I’m assuming that anyone reading here knows about me at least moderately well: I’m a priest of the Church of England, have been teaching in theological higher education for more than thirty years, have written or edited ten or a dozen books, active participant in discussions around technology, media, and education (involvement with digital technology beginning from my undergraduate years in the late 70s), having held congregation-facing responsibilities in a half dozen or so parish or cathedral settings, a pretty good preacher (de gustibus, of course, but I have receipts), and have been engaged in pastoral support of undergraduates (and older adults) for closing in on forty years. I’ve organised multi-author book projects, education workshops, and academic conference sections.
But at this point, after having been looking for a next post for more than a year, nothing has worked out. We have to move out from our current address in September. Housing costs in Oxford are among the highest in the UK, but we’ve lived here ten years, longer than we’ve lived any other single place in our lives together, and if we can stay here we won’t need to start over making new friends, getting to know the place, becoming known to others. On the other hand, housing costs in Oxford are brutal, and our pension resources are modest. We can, of course, move out from Oxford if there’s an opportunity that would give us a good reason.
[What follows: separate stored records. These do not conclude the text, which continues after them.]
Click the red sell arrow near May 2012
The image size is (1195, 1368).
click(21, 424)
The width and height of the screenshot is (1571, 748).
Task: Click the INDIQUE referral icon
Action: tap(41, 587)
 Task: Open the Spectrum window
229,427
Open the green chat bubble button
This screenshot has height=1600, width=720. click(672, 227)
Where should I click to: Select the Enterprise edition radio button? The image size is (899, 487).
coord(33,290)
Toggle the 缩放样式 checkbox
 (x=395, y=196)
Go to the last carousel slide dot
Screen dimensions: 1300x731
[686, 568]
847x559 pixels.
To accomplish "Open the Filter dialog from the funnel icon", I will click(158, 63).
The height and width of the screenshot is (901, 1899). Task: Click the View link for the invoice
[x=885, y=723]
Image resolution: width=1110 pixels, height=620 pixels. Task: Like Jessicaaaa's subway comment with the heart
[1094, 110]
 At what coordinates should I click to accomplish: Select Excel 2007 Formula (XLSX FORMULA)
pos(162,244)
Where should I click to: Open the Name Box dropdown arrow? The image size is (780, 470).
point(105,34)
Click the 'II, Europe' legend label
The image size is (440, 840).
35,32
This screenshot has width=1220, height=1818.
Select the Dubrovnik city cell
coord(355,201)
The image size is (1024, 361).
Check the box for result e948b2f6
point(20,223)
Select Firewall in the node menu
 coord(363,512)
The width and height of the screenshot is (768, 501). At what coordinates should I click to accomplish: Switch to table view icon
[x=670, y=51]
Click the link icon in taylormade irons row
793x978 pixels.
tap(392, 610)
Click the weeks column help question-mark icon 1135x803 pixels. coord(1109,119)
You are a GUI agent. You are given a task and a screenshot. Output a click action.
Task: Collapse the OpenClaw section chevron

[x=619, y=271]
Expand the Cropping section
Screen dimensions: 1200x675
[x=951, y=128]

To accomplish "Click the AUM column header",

So here we are (and won’t be much longer). Neither of us has a valid driver’s licence, and I’d really rather not start up with cars again: the idea of having to pay for a car, petrol, upkeep, and insurance just in order to have a job — in 2023, in the middle of an energy crisis and catastrophic climate change — seems ludicrous.
If you’re aware of a position that might address some of our needs for the future, we’d love to know about it. I can’t promise that we’ll take up what you propose, cos we’re balancing a zillion divergent considerations, but after more than a year of applying, it would be great to just settle somewhere and do our work.